Massapequa Park is a village and hamlet located within the town of Oyster Bay in Nassau County, on the South Shore of Long Island, in New York, United States. The population was 17,008 at the 2010 census. 

Areas south and east of the village borders are considered the hamlet of Massapequa because they are under the jurisdiction of the Town of Oyster Bay rather than the village. The hamlet shares the same zip code, fire department and school district as the village.

History
The village located on the South Shore of Long Island shares the early Native American history of Massapequa. Then, in the 19th century, families of German descent relocated from Brooklyn to what is now Massapequa Park, and the resulting community was known as Wurtenberg or Stadtwurtemburg. The main attraction and center of activity was the Woodcastle Hotel, a rooming house built in 1868 on Front Street next to the fire department as a summer resort. It was destroyed by fire in 1952 and replaced by houses.

In 1928 readers of The New York Times saw ads for Massapequa Park, a development built by a real estate firm owned by Michael J. Brady, Frank Cryan and Peter Colleran. The three Irish-Americans described their project as having a bit of Old Erin and the area between Sunrise Highway and Merrick Road still has its mostly Irish street names.

In 1931, Massapequa Park was incorporated as a village to ensure control of land use and other issues. Several dozen kit houses from Sears Roebuck were built in two different areas of the Village. These include some of the largest model kit houses offered by Sears.

The village once had its own airport, the Fitzmaurice Flying Field, named in 1929 for James Fitzmaurice, one of a crew of three to be the first to fly a plane from east to west across the Atlantic (Baldonne, Ireland to Greenly Island in Labrador, Canada). An estimated 100,000 people came to the dedication of the field on Spruce Street. The field was used by private planes. The field was eventually closed and became the home for the athletic fields of the 4M Club, a popular youth athletic program founded by Larry Neusse, and supported by a wide range of local residents. Today the site is home to McKenna Elementary School (which used to be a junior high school) and the Nassau County Police Academy (which used to be Hawthorn Elementary School).

The area grew in 1973 when the Sunrise Mall (now Westfield Sunrise) was built off Carmans Road and became a hangout for many Massapequa baby-boomers.

Geography

The village is in the southern part of the town of Oyster Bay on Long Island in the state of New York.

**Supplied data:**
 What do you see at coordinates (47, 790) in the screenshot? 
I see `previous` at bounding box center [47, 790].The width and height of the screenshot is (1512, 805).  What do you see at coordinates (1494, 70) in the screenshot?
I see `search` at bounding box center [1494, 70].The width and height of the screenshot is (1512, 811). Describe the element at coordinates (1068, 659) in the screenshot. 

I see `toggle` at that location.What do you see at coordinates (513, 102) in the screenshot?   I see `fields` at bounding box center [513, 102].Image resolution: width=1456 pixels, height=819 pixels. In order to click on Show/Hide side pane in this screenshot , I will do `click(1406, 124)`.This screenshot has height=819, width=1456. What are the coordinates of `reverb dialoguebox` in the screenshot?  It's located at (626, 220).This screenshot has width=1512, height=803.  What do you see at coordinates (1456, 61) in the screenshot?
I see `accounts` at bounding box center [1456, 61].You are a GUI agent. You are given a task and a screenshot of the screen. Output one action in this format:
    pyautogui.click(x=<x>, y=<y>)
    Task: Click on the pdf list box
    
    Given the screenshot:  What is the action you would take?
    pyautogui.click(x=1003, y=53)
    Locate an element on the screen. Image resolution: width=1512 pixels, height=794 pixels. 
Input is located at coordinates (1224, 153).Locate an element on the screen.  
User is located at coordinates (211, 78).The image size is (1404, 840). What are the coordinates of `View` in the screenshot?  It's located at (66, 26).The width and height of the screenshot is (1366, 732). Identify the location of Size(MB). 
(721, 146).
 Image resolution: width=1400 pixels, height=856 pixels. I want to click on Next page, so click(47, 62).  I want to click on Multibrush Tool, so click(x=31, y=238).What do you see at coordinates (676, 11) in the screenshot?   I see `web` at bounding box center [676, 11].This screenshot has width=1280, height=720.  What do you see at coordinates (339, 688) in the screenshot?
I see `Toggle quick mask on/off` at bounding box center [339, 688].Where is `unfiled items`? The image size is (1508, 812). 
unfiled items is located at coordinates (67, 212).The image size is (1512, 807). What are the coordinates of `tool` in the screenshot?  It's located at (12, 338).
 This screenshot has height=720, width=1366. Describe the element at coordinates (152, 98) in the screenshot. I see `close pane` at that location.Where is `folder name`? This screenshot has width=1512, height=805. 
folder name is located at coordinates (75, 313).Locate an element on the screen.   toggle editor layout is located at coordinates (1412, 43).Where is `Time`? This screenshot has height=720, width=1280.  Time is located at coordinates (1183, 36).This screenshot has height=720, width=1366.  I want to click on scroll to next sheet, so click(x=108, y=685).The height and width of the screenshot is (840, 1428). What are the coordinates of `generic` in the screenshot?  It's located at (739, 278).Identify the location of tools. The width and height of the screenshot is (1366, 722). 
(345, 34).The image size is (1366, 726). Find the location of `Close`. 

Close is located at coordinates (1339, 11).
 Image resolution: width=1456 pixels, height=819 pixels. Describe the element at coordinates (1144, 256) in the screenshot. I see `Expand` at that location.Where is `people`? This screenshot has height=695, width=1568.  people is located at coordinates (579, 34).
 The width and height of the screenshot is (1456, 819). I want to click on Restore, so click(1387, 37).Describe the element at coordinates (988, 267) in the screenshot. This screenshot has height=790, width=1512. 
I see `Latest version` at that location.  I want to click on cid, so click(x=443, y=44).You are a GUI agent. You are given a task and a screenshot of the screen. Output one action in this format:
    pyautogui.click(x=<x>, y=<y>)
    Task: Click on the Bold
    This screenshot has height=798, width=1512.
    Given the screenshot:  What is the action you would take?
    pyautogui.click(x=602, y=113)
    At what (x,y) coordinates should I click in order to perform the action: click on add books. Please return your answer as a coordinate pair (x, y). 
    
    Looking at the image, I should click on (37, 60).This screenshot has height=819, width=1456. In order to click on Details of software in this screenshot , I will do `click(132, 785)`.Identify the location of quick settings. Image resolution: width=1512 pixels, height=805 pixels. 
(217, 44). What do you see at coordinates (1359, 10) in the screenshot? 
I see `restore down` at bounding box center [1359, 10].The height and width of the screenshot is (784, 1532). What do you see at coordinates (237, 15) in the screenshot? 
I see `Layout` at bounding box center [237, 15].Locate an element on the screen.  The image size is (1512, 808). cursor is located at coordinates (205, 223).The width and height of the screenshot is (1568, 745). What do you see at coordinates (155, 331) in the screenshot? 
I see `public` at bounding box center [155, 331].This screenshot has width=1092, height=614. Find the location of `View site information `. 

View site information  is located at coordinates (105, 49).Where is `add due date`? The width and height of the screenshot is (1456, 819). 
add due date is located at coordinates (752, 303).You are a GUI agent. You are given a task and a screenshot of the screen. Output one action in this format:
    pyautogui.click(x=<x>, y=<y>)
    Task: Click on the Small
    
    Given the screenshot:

**The tasks:**
A: Answer these questions about the Massapequa Park text, each on its own line and marked the same way:
(i) In what year was the Woodcastle Hotel built?
(ii) For whom was the Fitzmaurice Flying Field named?
(iii) In what year was Massapequa Park incorporated as a village?
B: Please update the Massapequa Park text by writing it out again, starting with "Areas south and" and going on through "as the village.", with "zip code" changed to "postal code".

**The answers:**
A:
(i) 1868
(ii) James Fitzmaurice
(iii) 1931

B:
Areas south and east of the village borders are considered the hamlet of Massapequa because they are under the jurisdiction of the Town of Oyster Bay rather than the village. The hamlet shares the same postal code, fire department and school district as the village.